El ambiente era, pues, variopinto y lleno de contrastes. Enrique había publicado varios libros de poemas y ésta era su segunda casa de juegos. Karra Elejalde, de paso por Madrid, donde había estrenado un anarquista monólogo, expresaba su sentido de la utopía persiguiendo escaleras y colores imposibles. Pepe Santiago había sido crupier de póquer alegal toda su vida, muy bien considerado por los jugadores, había ganado una fortuna con su trabajo. Había un mito con su mala suerte y es cierto que una vez necesitaba solamente una victoria del Barcelona para hacer un catorce en una quiniela de pago medio, él era un jugador seguro y conservador, los catalanes ganaban por tres goles de diferencia entrado ya el segundo tiempo, pero el Zaragoza le empató al final en este último partido de la jornada.

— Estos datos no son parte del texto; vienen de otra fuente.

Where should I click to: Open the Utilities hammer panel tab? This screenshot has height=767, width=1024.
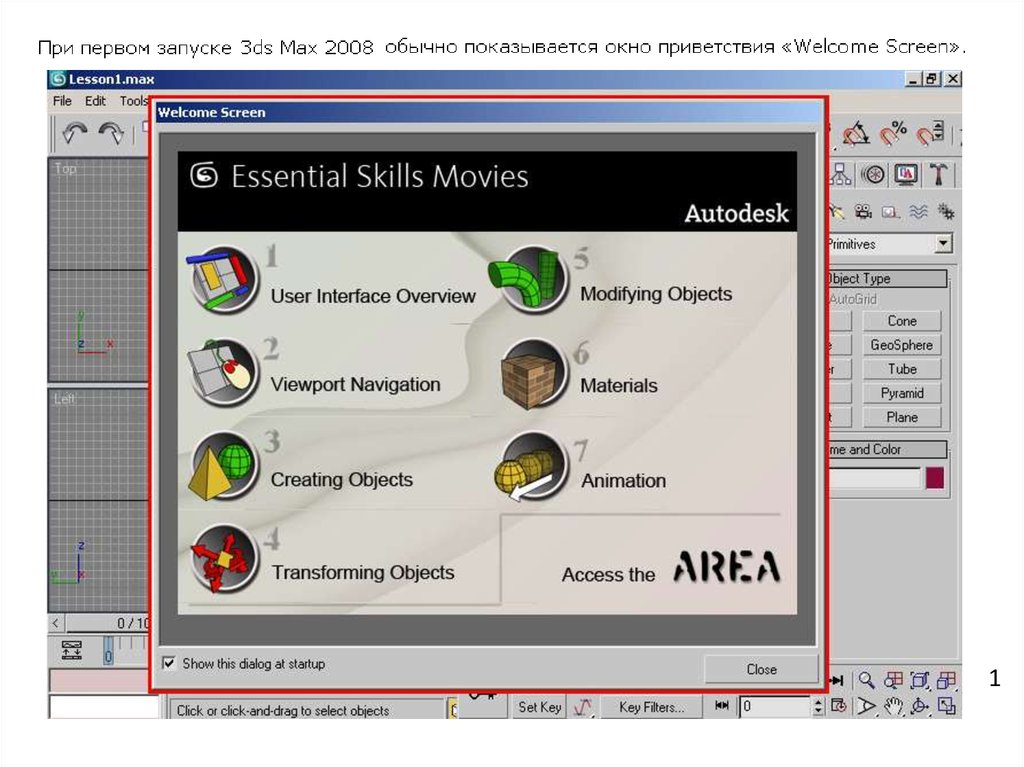[x=939, y=174]
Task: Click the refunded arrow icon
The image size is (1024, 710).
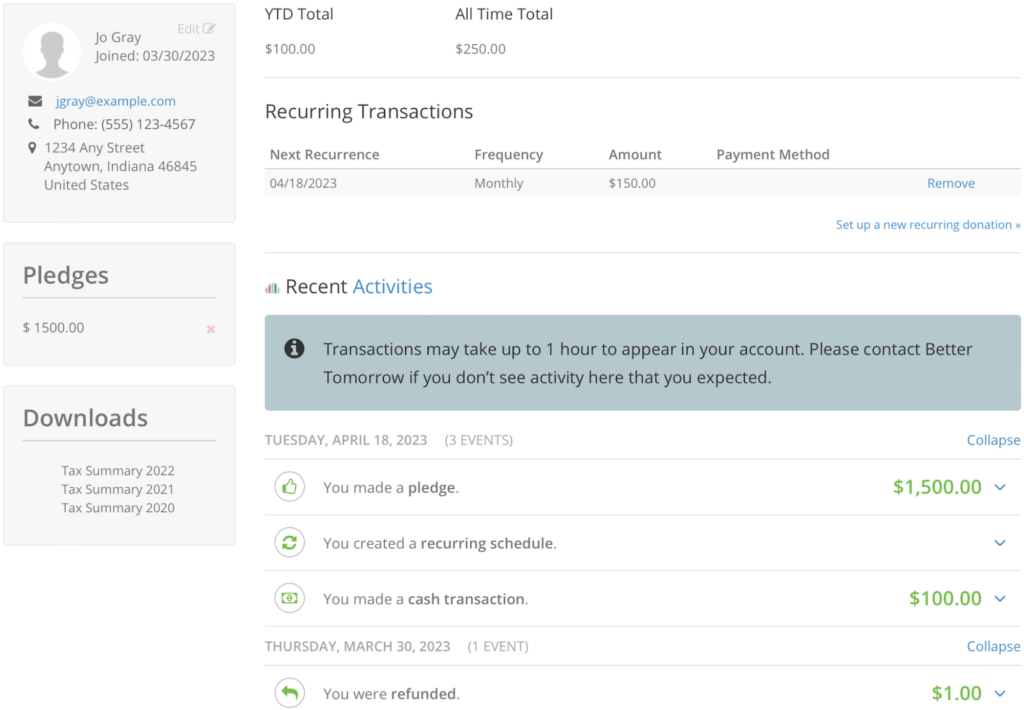Action: pyautogui.click(x=289, y=692)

De todas maneras nos ilustraba con maestría: «Todos los jugadores estamos contentos con nuestro saber y descontentos con nuestra suerte. Debiera ser al revés».

Siempre hablaba con propiedad y gustándose en los placeres del subjuntivo:

«Dice el maestro Torroba que ésta no es la melodía», afirmaba con gracejo madrileño cuando tiraba unas cartas que no le gustaban.

Allí conocí a Juan Carlos Mortensen. Se acercó una vez a la mesa, jugó un poco y le vi unas magníficas hechuras de jugador. Le animé a jugar en serio. Le hablé del buen montón de profesionales que se ganaban la vida en Estados Unidos con este póquer. Me interesaba tener un jugador fijo que consolidara las partidas diarias junto a Enrique y yo mismo. Me ofrecí a darle clases para iniciarlo en lo que luego podían rematar libros y programas de ordenador que también le presté. Sabía que él ganaría y, por lo tanto, jugaría a diario.